Several vulnerabilities have been identified in firewalls made by Palo Alto Networks, which has acknowledged them and stated that fixes are in development, reports SecurityWeek.
Eclypsium, the enterprise firmware and hardware security firm that discovered the flaws, analyzed three firewall models: PA-3260, PA-1410, and PA-415, and reported that all were affected by the BootHole vulnerability, a GRUB2 bootloader flaw that could enable attackers to bypass Secure Boot and install persistent malware. Exploiting this issue requires elevated privileges, such as root Linux access on PAN-OS, which Palo Alto Networks emphasized limits its practical impact.
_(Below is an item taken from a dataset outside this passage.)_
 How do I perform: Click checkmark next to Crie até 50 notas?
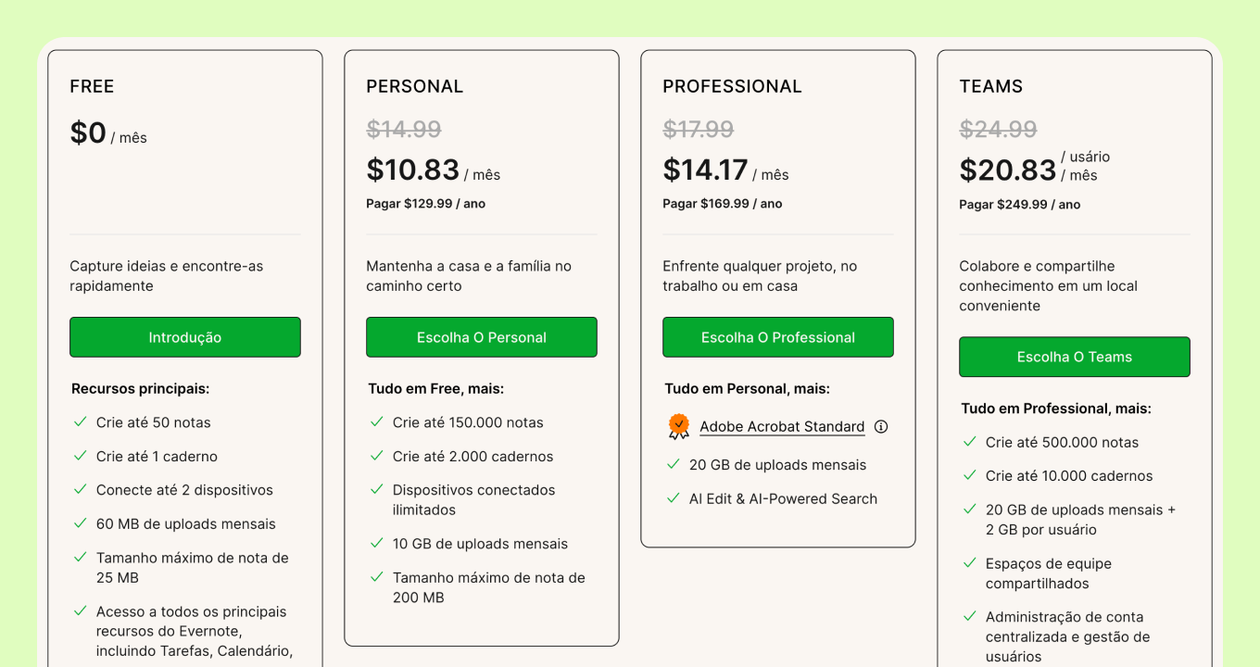click(81, 422)
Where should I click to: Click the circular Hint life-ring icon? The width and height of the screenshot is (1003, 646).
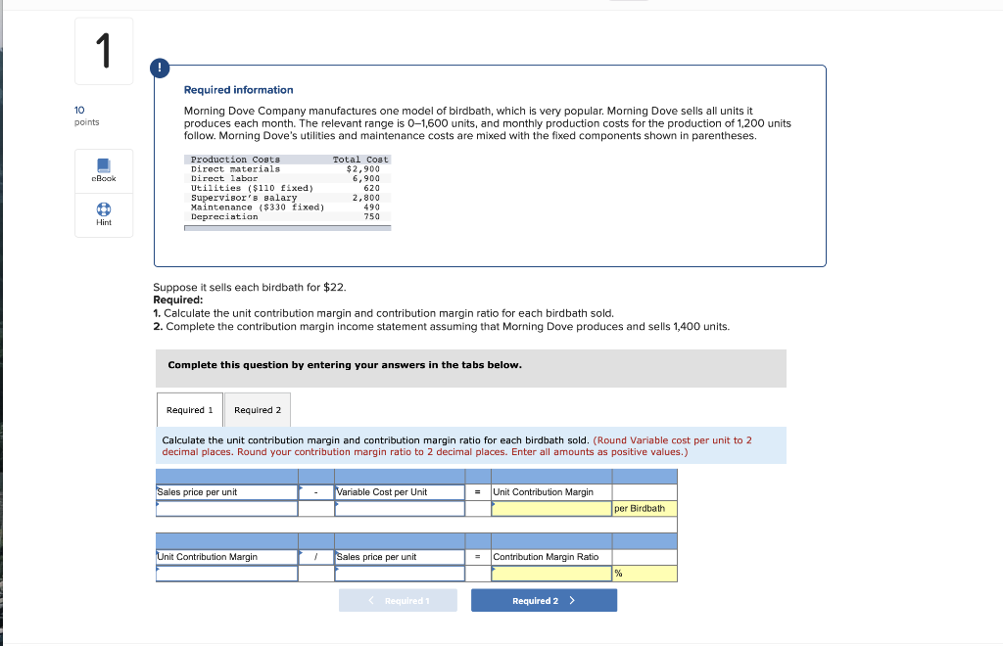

Eclypsium also linked the PA-3260 model to System Management Mode vulnerabilities in InsydeH2O UEFI firmware, which allow privilege escalation, malware installation, and configuration tampering. Additionally, the PA-3260 was found vulnerable to LogoFAIL attacks, though Palo Alto disputed this, stating its firewalls lack the conditions required for exploitation. The PA-3260 is no longer available for sale and is scheduled for end-of-life in 2028. Meanwhile, the PA-1410 and PA-415 devices were reported to be affected by PixieFail vulnerabilities and the PA-415 additionally having misconfigured SPI flash access controls. Palo Alto denied exploitation risks, explaining that physical hardware tampering would be necessary and that BIOS-related vulnerabilities cannot directly compromise PAN-OS software.